◆ **What needs to be done**
Take the line that contains "杭州市市场监管局公布6起食品与保健食品违法广告典型案例 (608, 1960)" and all lines after it, up to and including the last line of the data, and write them out exactly; nothing else belongs in the answer.

◆ **Material for the task**

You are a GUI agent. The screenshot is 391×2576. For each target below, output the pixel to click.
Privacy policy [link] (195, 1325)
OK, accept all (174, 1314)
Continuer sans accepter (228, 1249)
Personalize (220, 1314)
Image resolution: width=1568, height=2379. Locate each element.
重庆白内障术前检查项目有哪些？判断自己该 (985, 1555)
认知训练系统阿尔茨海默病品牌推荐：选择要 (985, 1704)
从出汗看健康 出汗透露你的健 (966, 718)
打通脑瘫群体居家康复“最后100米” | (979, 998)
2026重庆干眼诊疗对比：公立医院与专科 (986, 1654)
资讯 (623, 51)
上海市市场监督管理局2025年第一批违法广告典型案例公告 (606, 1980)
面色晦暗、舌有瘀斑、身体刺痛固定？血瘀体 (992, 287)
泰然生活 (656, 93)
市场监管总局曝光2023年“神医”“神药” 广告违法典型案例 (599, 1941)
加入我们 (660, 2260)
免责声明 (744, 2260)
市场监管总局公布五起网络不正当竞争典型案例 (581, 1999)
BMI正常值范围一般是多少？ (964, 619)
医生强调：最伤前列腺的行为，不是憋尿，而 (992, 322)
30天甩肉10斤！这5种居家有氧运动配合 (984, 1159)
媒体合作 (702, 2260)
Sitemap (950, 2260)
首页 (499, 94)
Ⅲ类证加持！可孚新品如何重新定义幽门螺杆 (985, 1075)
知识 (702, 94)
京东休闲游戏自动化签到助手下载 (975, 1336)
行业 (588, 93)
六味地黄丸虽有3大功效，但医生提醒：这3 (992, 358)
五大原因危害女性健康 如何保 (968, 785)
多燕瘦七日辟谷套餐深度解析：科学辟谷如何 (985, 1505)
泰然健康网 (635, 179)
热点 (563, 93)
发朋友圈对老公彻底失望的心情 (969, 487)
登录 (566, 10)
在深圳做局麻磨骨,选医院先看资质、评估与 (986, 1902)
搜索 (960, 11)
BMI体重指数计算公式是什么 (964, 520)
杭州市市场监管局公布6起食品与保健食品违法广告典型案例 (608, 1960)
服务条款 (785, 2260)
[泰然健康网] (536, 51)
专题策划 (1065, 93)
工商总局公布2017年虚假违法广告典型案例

◆ **Response to this exercise**
杭州市市场监管局公布6起食品与保健食品违法广告典型案例 (608, 1960)
服务条款 (785, 2260)
[泰然健康网] (536, 51)
专题策划 (1065, 93)
工商总局公布2017年虚假违法广告典型案例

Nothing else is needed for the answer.